DIRECTIONS: Exactly as written, please set down all of the entries again, with no pictures.

EXERCISE DATA:
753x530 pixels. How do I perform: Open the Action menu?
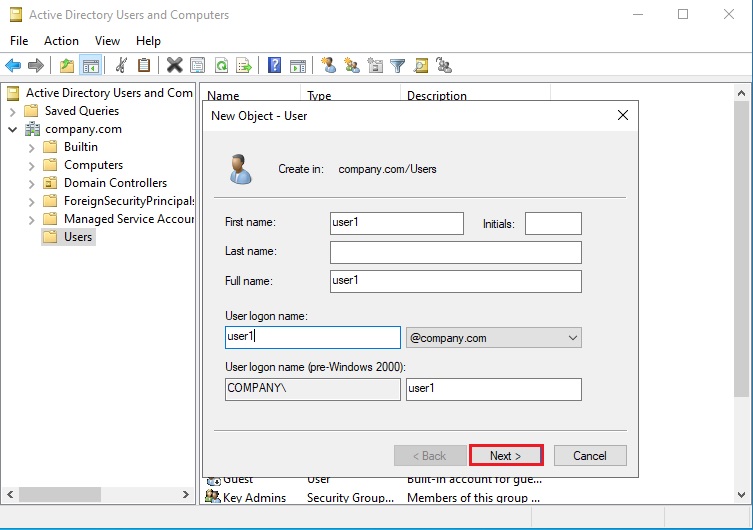click(x=61, y=41)
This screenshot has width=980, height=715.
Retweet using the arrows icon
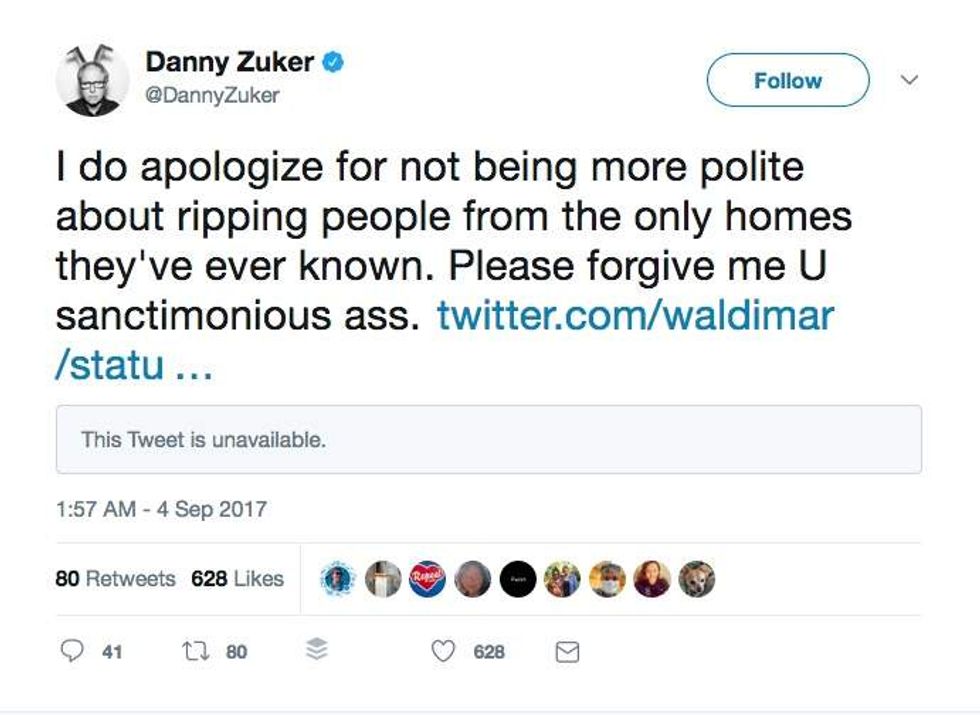(x=194, y=652)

TASK RESULT:
753x530 pixels. How do I perform: Open the Action menu?
click(x=61, y=41)
This screenshot has width=980, height=715.
Retweet using the arrows icon
(x=194, y=652)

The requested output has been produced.